[Saved entries]
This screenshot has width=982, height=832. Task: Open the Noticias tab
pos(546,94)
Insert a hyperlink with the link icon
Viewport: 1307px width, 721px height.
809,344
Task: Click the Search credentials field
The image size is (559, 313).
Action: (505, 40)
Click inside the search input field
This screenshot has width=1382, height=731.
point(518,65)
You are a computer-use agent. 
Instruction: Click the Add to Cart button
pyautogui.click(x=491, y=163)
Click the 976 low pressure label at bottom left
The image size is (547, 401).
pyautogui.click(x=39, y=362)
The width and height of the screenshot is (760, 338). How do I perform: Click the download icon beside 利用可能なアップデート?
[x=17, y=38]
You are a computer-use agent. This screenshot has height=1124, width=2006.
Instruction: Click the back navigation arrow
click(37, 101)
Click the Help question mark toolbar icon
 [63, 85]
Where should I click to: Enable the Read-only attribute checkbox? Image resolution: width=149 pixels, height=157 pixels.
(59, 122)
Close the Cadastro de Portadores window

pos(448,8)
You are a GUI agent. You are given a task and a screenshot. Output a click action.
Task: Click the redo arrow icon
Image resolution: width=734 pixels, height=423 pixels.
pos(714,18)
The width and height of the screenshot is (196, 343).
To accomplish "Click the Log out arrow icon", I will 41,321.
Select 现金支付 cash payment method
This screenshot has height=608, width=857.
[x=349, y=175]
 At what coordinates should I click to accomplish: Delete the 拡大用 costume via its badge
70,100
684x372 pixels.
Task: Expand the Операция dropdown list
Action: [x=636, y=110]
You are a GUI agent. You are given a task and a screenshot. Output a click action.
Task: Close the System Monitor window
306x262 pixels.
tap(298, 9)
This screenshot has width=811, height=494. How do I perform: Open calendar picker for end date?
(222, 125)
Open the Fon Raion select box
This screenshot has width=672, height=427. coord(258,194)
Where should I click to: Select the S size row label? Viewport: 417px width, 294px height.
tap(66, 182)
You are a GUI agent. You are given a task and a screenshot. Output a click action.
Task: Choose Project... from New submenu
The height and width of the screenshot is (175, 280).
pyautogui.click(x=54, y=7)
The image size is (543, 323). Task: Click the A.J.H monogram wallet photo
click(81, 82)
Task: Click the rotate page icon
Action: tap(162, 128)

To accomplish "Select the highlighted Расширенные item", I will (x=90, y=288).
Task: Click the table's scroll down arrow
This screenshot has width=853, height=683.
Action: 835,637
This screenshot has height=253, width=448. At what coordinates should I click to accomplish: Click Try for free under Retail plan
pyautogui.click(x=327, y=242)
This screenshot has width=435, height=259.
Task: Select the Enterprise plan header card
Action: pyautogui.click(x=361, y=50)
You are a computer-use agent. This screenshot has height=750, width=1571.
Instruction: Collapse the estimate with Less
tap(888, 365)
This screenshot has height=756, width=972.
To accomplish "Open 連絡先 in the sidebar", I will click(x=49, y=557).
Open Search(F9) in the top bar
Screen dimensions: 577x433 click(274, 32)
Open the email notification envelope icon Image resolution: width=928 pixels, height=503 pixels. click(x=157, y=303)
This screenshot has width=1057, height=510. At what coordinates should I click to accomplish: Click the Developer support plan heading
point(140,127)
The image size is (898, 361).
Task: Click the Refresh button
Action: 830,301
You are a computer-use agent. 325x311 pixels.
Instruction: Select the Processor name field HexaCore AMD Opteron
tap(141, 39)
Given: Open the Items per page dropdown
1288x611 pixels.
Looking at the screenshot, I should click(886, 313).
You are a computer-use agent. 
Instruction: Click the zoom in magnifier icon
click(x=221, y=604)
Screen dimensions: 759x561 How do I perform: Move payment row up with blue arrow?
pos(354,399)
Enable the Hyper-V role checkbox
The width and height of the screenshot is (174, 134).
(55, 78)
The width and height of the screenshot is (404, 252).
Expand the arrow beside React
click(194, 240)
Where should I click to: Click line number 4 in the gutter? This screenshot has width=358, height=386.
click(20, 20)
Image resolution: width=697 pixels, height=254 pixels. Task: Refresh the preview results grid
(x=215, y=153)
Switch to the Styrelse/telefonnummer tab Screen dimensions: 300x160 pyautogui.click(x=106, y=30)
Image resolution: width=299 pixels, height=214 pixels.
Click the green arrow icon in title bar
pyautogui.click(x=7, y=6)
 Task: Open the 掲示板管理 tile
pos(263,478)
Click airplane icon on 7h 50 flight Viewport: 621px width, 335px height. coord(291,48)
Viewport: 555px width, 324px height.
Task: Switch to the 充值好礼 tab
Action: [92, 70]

TASK DESCRIPTION: Output the saved entries above as a numbered list, omitting any blank lines.

FULL OUTPUT:
1. This screenshot has width=982, height=832. Task: Open the Noticias tab
2. pos(546,94)
3. Insert a hyperlink with the link icon
4. Viewport: 1307px width, 721px height.
5. 809,344
6. Task: Click the Search credentials field
7. The image size is (559, 313).
8. Action: (505, 40)
9. Click inside the search input field
10. This screenshot has width=1382, height=731.
11. point(518,65)
12. You are a computer-use agent. 
13. Instruction: Click the Add to Cart button
14. pyautogui.click(x=491, y=163)
15. Click the 976 low pressure label at bottom left
16. The image size is (547, 401).
17. pyautogui.click(x=39, y=362)
18. The width and height of the screenshot is (760, 338). How do I perform: Click the download icon beside 利用可能なアップデート?
19. [x=17, y=38]
20. You are a computer-use agent. This screenshot has height=1124, width=2006.
21. Instruction: Click the back navigation arrow
22. click(37, 101)
23. Click the Help question mark toolbar icon
24.  [63, 85]
25. Where should I click to: Enable the Read-only attribute checkbox? Image resolution: width=149 pixels, height=157 pixels.
26. (59, 122)
27. Close the Cadastro de Portadores window
28. pos(448,8)
29. You are a GUI agent. You are given a task and a screenshot. Output a click action.
30. Task: Click the redo arrow icon
31. Image resolution: width=734 pixels, height=423 pixels.
32. pos(714,18)
33. The width and height of the screenshot is (196, 343).
34. To accomplish "Click the Log out arrow icon", I will 41,321.
35. Select 现金支付 cash payment method
36. This screenshot has height=608, width=857.
37. [x=349, y=175]
38.  At what coordinates should I click to accomplish: Delete the 拡大用 costume via its badge
39. 70,100
40. 684x372 pixels.
41. Task: Expand the Операция dropdown list
42. Action: [x=636, y=110]
43. You are a GUI agent. You are given a task and a screenshot. Output a click action.
44. Task: Close the System Monitor window
45. 306x262 pixels.
46. tap(298, 9)
47. This screenshot has width=811, height=494. How do I perform: Open calendar picker for end date?
48. (222, 125)
49. Open the Fon Raion select box
50. This screenshot has width=672, height=427. coord(258,194)
51. Where should I click to: Select the S size row label? Viewport: 417px width, 294px height.
52. tap(66, 182)
53. You are a GUI agent. You are given a task and a screenshot. Output a click action.
54. Task: Choose Project... from New submenu
55. The height and width of the screenshot is (175, 280).
56. pyautogui.click(x=54, y=7)
57. The image size is (543, 323). Task: Click the A.J.H monogram wallet photo
58. click(81, 82)
59. Task: Click the rotate page icon
60. Action: tap(162, 128)
61. To accomplish "Select the highlighted Расширенные item", I will (x=90, y=288).
62. Task: Click the table's scroll down arrow
63. This screenshot has width=853, height=683.
64. Action: 835,637
65. This screenshot has height=253, width=448. At what coordinates should I click to accomplish: Click Try for free under Retail plan
66. pyautogui.click(x=327, y=242)
67. This screenshot has width=435, height=259.
68. Task: Select the Enterprise plan header card
69. Action: pyautogui.click(x=361, y=50)
70. You are a computer-use agent. This screenshot has height=750, width=1571.
71. Instruction: Collapse the estimate with Less
72. tap(888, 365)
73. This screenshot has height=756, width=972.
74. To accomplish "Open 連絡先 in the sidebar", I will click(x=49, y=557).
75. Open Search(F9) in the top bar
76. Screen dimensions: 577x433 click(274, 32)
77. Open the email notification envelope icon Image resolution: width=928 pixels, height=503 pixels. click(x=157, y=303)
78. This screenshot has width=1057, height=510. At what coordinates should I click to accomplish: Click the Developer support plan heading
79. point(140,127)
80. The image size is (898, 361).
81. Task: Click the Refresh button
82. Action: 830,301
83. You are a computer-use agent. 325x311 pixels.
84. Instruction: Select the Processor name field HexaCore AMD Opteron
85. tap(141, 39)
86. Given: Open the Items per page dropdown
87. 1288x611 pixels.
88. Looking at the screenshot, I should click(886, 313).
89. You are a computer-use agent. 
90. Instruction: Click the zoom in magnifier icon
91. click(x=221, y=604)
92. Screen dimensions: 759x561 How do I perform: Move payment row up with blue arrow?
93. pos(354,399)
94. Enable the Hyper-V role checkbox
95. The width and height of the screenshot is (174, 134).
96. (55, 78)
97. The width and height of the screenshot is (404, 252).
98. Expand the arrow beside React
99. click(194, 240)
100. Where should I click to: Click line number 4 in the gutter? This screenshot has width=358, height=386.
101. click(20, 20)
102. Image resolution: width=697 pixels, height=254 pixels. Task: Refresh the preview results grid
103. (x=215, y=153)
104. Switch to the Styrelse/telefonnummer tab Screen dimensions: 300x160 pyautogui.click(x=106, y=30)
105. Image resolution: width=299 pixels, height=214 pixels.
106. Click the green arrow icon in title bar
107. pyautogui.click(x=7, y=6)
108.  Task: Open the 掲示板管理 tile
109. pos(263,478)
110. Click airplane icon on 7h 50 flight Viewport: 621px width, 335px height. coord(291,48)
111. Viewport: 555px width, 324px height.
112. Task: Switch to the 充值好礼 tab
113. Action: [92, 70]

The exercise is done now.